• _Required action 1_
List every area of care that the article on resident supervision says must be monitored when residents are involved.
• _Required action 2_
Pick up the article on resident supervision after its final line and keep writing it.
Provided text section start
Rebecca England, MHA, RHIA, CCP
Co-Chair VHA HIM Coding Council

"Resident Supervision", two words that carry a lot of weight in the Department of Veterans Affairs (VA). VHA Handbook 1400.1, Resident Supervision places responsibility for establishing policies and processes for monitoring resident supervision with the facility Designated Education Officer (DEO) or Associate Chief Of Staff (ACOS) for Education at the local level. As many of us in the field have found out, monitoring and auditing of documentation requirements often falls to the Health Information Management Service (HIMS) and/or Compliance and Business Integrity (CBI) program.

Resident supervision guidelines have undergone many changes during recent years due to internal VA concerns and public attention focused on the VA's program. The most recent version of the handbook has incorporated VA's focus on high quality care and supervision appropriate to training requirements.

The Resident Supervision handbook specifies the monitors that must be completed in order to "monitor the adequacy of supervision", whenever residents are involved. The specific areas of care to monitor include:

  • Inpatient
  • Outpatient
  • Procedures (clinics and bedside)
  • Emergency care
  • Consults
  • Surgeries (including 100% review of level E/F OR cases)

So what role do we as HIMS, CBI and even billing professionals play in the resident supervision game? Educator? YES! We are teachers for our provider staff, we are the ones that must read, interpret, and understand the specific requirements of the handbook in order to monitor. Education of our provider staff, both attendings and residents, must occur first if our compliance with current guidelines is going to be attained. Monitor/Auditor? RIGHT AGAIN! Most facilities utilize the HIMS and CBI program to assist the clinical services and ACOS/E with performing these functions due to the relationship of resident supervision to documentation and billing requirements, which fall into the realm of these services.

With all the different requirements outlined in VHA Handbook 1400.1, what are the "Hot Issues" on which sites should focus ?

1) Physical Presence requirement: Did you know that a supervising attending physician must be physically present in:

  • All outpatient clinics (involving residents)
  • Emergency departments (when residents care for patients)
  • All operating room cases (minimum requirement - in OR suite)

Exceptions:

  • Emergency Cases (as defined in 1400.1)
  • Non-OR cases, done in the OR, but truly are considered bedside/clinic procedures
  • All non-routine, non-OR procedures (in a procedure room or suite)
Provided text section end
Extracted records section start
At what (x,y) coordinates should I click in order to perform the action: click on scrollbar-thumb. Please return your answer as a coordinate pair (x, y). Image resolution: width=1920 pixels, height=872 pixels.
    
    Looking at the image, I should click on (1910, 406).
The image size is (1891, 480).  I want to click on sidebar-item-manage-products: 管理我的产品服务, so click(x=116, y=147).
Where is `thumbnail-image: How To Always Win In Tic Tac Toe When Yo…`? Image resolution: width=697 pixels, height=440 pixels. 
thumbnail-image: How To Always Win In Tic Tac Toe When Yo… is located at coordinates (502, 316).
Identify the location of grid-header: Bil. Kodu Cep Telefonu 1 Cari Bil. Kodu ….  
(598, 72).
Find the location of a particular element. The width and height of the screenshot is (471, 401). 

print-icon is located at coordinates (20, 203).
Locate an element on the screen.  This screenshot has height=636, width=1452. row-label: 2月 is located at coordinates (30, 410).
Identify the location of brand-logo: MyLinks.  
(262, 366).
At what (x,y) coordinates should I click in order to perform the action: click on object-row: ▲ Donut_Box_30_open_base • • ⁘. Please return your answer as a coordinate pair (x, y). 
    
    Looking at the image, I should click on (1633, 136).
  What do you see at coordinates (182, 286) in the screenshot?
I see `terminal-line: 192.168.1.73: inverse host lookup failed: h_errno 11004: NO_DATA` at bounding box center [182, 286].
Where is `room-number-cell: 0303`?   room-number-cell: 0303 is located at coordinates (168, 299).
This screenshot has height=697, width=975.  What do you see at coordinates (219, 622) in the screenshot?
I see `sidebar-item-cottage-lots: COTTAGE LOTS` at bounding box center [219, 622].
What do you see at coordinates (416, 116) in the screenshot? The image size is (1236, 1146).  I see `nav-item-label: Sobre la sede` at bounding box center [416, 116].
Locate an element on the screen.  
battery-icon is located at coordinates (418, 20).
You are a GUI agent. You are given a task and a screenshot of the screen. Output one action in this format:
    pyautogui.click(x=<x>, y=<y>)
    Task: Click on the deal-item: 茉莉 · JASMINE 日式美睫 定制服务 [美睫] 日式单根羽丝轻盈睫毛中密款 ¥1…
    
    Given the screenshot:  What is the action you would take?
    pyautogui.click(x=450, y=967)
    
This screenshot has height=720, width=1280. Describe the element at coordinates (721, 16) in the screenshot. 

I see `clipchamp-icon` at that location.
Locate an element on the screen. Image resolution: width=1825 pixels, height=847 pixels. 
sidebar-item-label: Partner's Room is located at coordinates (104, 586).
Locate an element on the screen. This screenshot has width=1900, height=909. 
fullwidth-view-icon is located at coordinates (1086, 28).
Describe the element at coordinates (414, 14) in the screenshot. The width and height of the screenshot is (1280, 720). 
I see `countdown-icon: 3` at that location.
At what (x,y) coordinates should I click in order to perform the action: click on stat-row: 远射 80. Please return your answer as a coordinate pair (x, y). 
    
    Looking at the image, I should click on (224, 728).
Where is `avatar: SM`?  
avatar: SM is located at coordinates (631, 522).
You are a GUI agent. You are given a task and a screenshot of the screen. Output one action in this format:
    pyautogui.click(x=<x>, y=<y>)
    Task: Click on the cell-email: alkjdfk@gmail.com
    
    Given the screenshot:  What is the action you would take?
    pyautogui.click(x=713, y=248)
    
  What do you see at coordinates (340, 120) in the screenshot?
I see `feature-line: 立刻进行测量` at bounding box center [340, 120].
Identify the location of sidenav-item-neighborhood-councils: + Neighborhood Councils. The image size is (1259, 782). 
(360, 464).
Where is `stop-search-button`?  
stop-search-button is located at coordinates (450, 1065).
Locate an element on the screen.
Extracted records section end
• _Answer area 1_
- Inpatient
- Outpatient
- Procedures (clinics and bedside)
- Emergency care
- Consults
- Surgeries (including 100% review of level E/F OR cases)

• _Answer area 2_
2) Documentation Requirements: VHA Handbook 1400.1 states that the medical record must clearly demonstrate the involvement of the supervising practitioner in each type of resident patient encounter.

Documentation must be entered into the medical record by the supervising practitioner or reflected within the resident progress note or other appropriate entries in the medical record (e.g. procedure reports, consultations, discharge summaries). Pathology and radiology reports are an exception; these must be verified by a supervising practitioner.

For most purposes four (4) types of attending entries/documentation are allowed:

  1. Independent progress note
  2. Addendum to resident note
  3. Co-Signature (not additional signer) of resident note
  4. Reflected in resident's note (e.g. Attending of record for this patient encounter is Dr. X)

There are some situations that require an independent note/addendum by the attending:

  1. Inpatient acute admission (initial note) (including ICU)
  2. Extended care admission
  3. Pre-Op/Procedure Assessment
  4. Interward/Interservice transfers (including ICU - when there is a change in attending)

So what does all this mean? Coordination, cooperation and communication are all key to having successful compliance with all aspects of resident supervision. If physical presence and documentation requirements are met, we are then able to bill third-party insurance carriers for resident services.

Beginning January 1, 2006, when care is provided in whole or in part by a resident and documentation shows the resident was supervised in accordance with VA policy, coding staff are to assign modifier "GR" to each CPT code in order to denote care provided by a resident under the direction of a teaching physician.